* _SET TASKS_:
[a] Can you return everything in the report on the Winans sisters' song from "To Angie and" down to "sex in society.", copied word for word?
[b] Could you take the report on the Winans sisters' song further, picking up right after its final sentence?

According to a report in the Religion News Service, the sisters have received death threats and successive telephone calls from gay and lesbian groups in response to Not Natural, a song that addresses violence, promiscuity, and homosexuality.

Debbie and Angie Winans, the younger sisters of renowned contemporary Christian artists BeBe and CeCe Winans, wrote Not Natural after they saw the lead character of ABC-TV's sitcom Ellen, played by lesbian actress Ellen DeGeneres, announce her homosexuality.

To Angie and Debbie, according to the report, homosexuality is not God's intent for human sexual relationships. "It's the truth," Debbie Winans said. "I guess people are upset about the truth."

"It's just the word of God," she continued. "We want to point people back to Jesus and His way of doing things."

Debbie Winans said they wanted to offer an alternative to what they believe is a glorification of sex in society.

"Wrong has taken precedence for so long," she said. "It's just time that God's principles have some publicity so that we can present an alternative choice."

But Liz Tracey, the associate communications director for the New York City chapter of GLAAD, the Gay and Lesbian Alliance Against Defamation, is angered by the song. She said people who have heard it performed in concert have called the group with complaints. "Music like this can lead to violence," Tracey said. "People are appalled to see this sort of hatred from a family that is so well-known for great gospel work. It completely ignores the fact that there are a lot of gay Christians."

* _STORED DATA_:

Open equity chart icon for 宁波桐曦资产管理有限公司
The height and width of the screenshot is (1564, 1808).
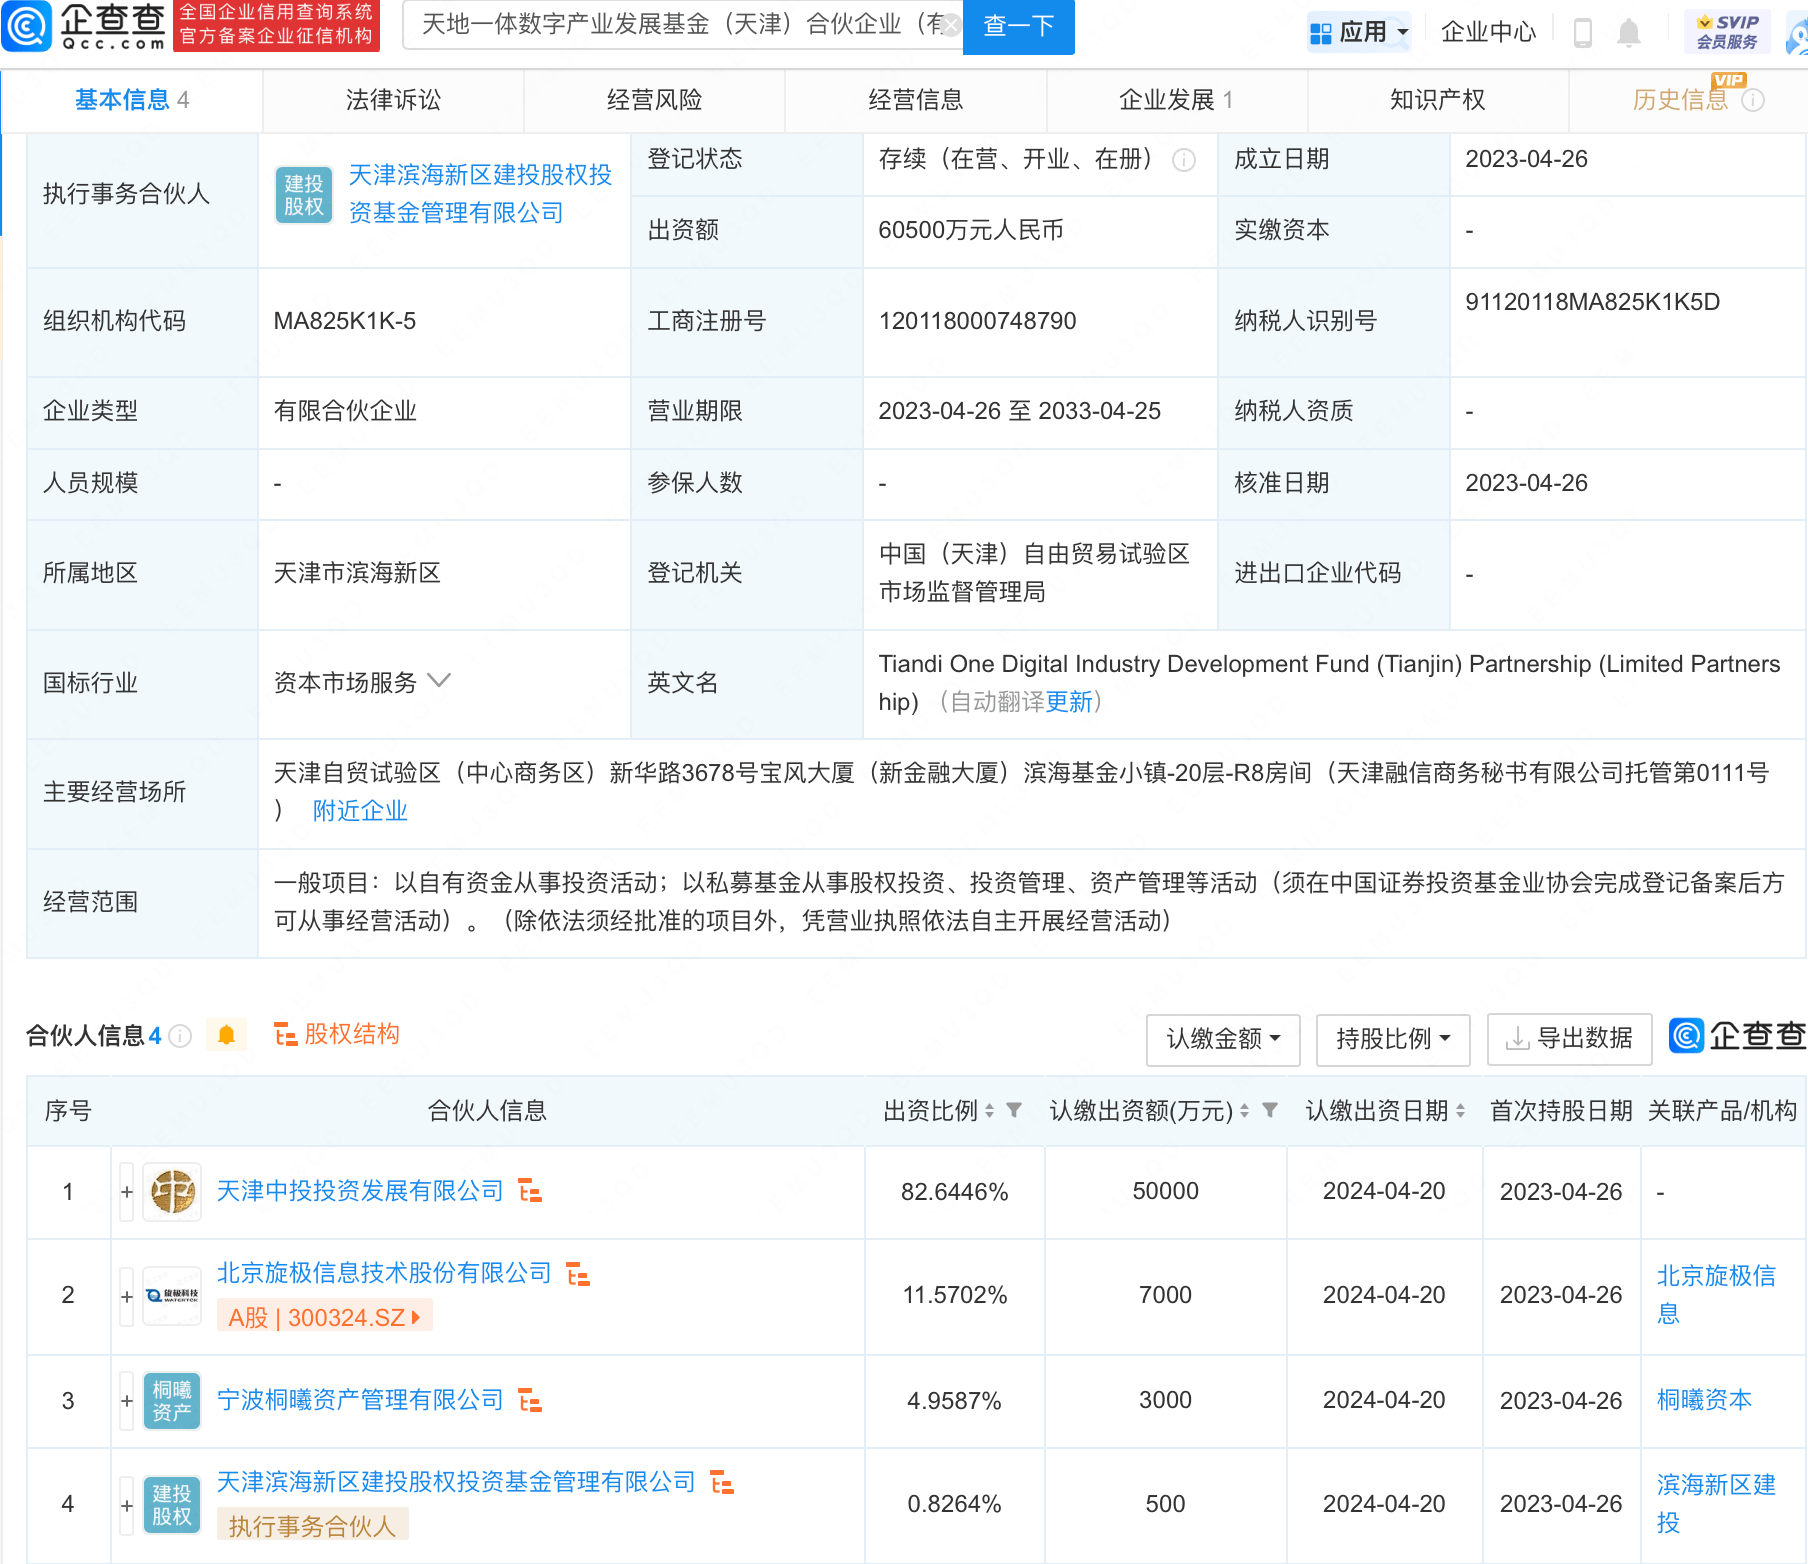pos(530,1400)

* _ANSWERS FOR THIS EXERCISE_:
[a]
To Angie and Debbie, according to the report, homosexuality is not God's intent for human sexual relationships. "It's the truth," Debbie Winans said. "I guess people are upset about the truth."

"It's just the word of God," she continued. "We want to point people back to Jesus and His way of doing things."

Debbie Winans said they wanted to offer an alternative to what they believe is a glorification of sex in society.

[b]
"The sisters have every right in the world to sing that song, but we have the right to say it's homophobic," Tracey said. "I don't believe religion should be used to foster bigotry."

Michael Glasgow, a member of Parents and Friends of Lesbians and Gays in Columbia, Md., agrees. "Not Natural is offensive to me because it is natural," said Glasgow. "The song is presumptive. They're assuming they know the truth and that they are putting it out. It's extremely arrogant."

Bill Carpenter, spokesman for Angie and Debbie Winans, said the critics don't understand why the song was written.

"No one's trying to judge anyone's love life," he said. "We're just putting it out there."

The song, which they are performing in churches across the country, has drawn all sorts of threats. The sisters have been told not to walk the streets alone and to watch their backs. They were also banned from singing the song at an October black women's conference in Washington, D.C.

"I don't understand why people are threatening and warning us," Carpenter said. "Angie and Debbie don't hate gay people."

"People call and say, 'This song talks about gays the way the Ku Klux Klan talks about blacks,"' Carpenter said. "People call and say I'm doing the devil's work. But these responses make us believe even more that we're doing the right thing."

 


 

The song's lyrics include:

There were people celebrating and congratulating,
The new addition to the gay community.
I was vexed in the spirit,
And I began to write this song.
It may be cold but let the truth be told.
I'm here to let you know,
It's not natural.

CHORUS
It's not natural.
No, that's not the way it goes.
It's not natural.
Just because it's popular,
Doesn't mean it's cool.
It's not natural.
No, that's not the way God planned.
It's not natural, not natural.
It's time for the world to understand.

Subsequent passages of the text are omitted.